What needs to be done:
From the data that follows, print exactly the lines starting at the one containing "Identify the click" and ending at the one containing "Autographed Vinyl LPs - Country Music"; include both of them and nothing more.

Data to examine:
■ ■ ■ ■ ■

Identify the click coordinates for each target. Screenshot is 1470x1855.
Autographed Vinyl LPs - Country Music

■ ■ ■ ■ ■

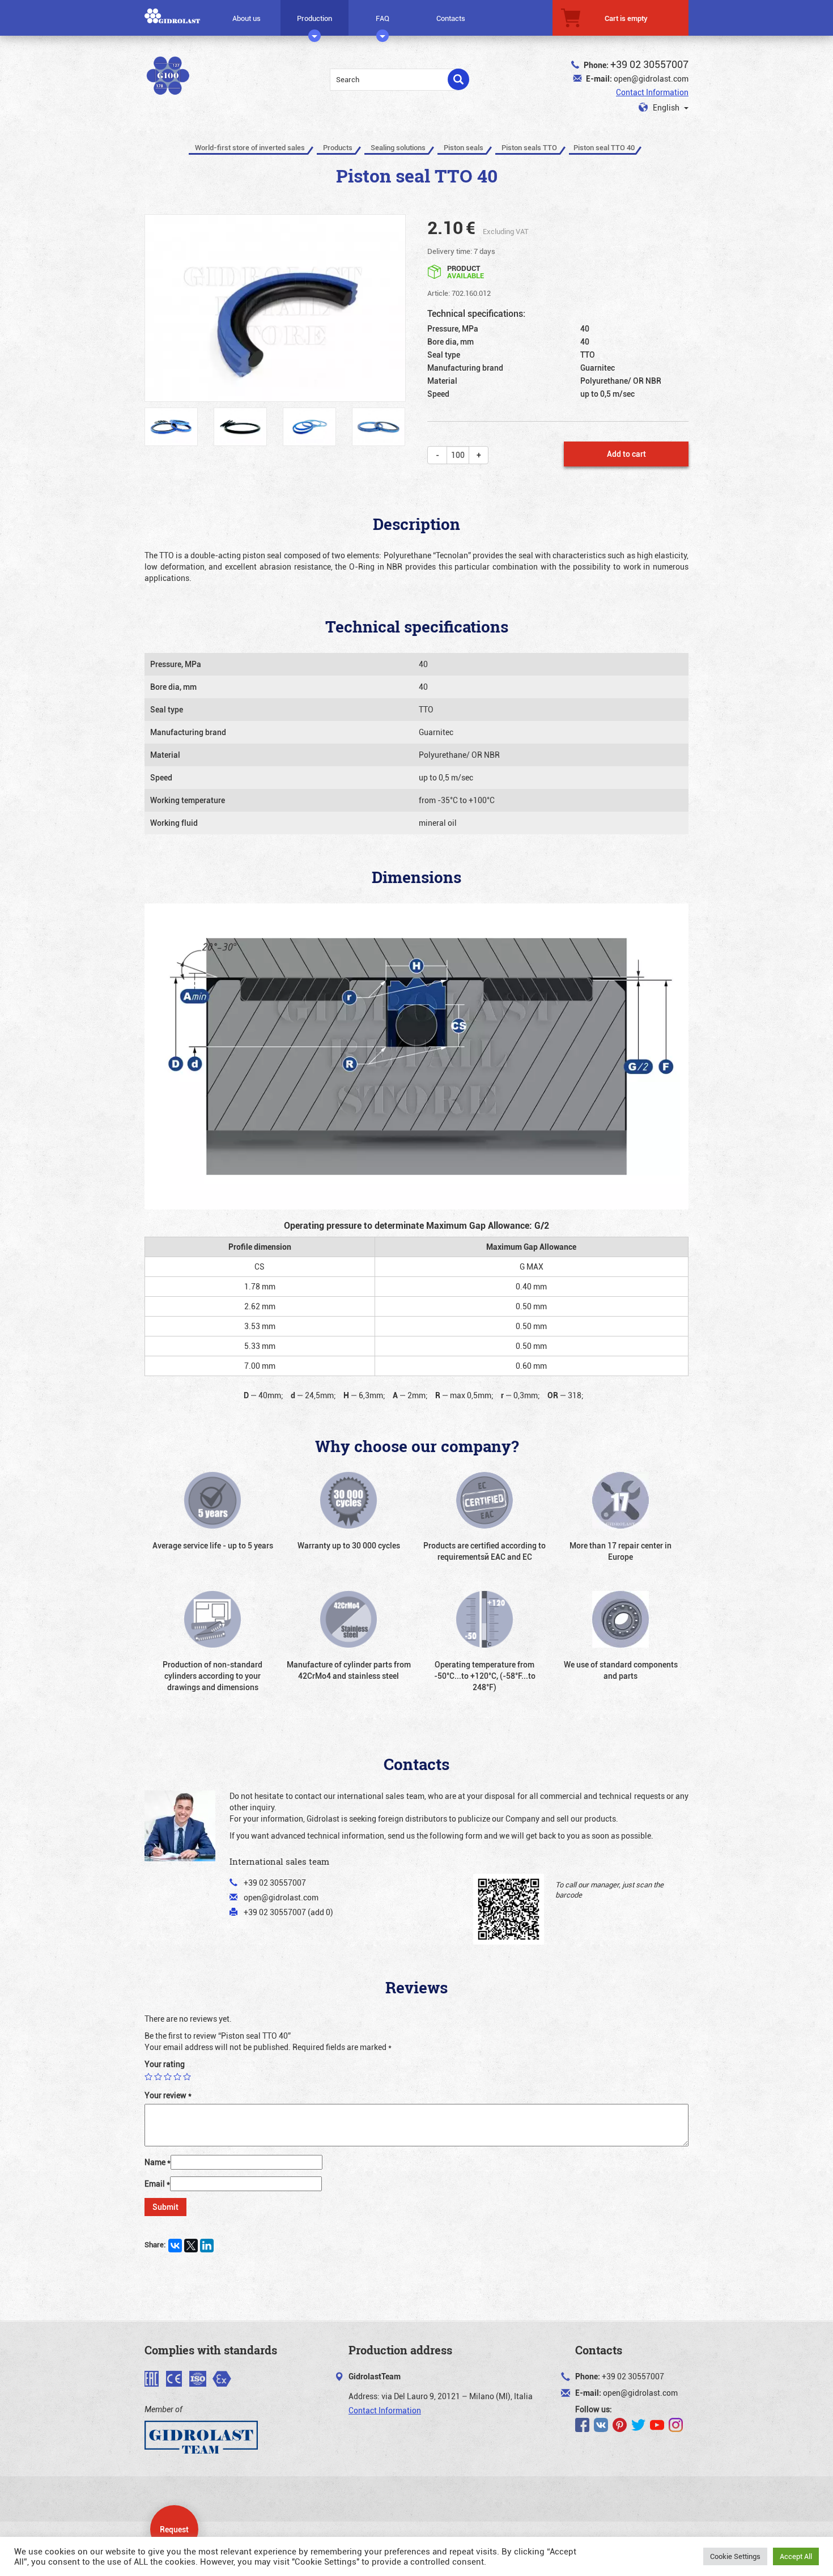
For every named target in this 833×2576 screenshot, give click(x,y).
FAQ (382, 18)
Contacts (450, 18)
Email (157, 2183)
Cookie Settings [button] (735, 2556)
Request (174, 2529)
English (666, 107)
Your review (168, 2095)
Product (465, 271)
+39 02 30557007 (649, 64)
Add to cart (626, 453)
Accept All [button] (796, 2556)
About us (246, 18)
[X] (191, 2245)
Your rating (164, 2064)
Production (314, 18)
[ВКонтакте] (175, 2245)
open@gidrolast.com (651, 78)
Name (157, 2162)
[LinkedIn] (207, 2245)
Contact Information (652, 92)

■ ■ ■ ■ ■

Written solution:
Identify the click coordinates for each target. Screenshot is 1470x1855.
Autographed Vinyl LPs - Country Music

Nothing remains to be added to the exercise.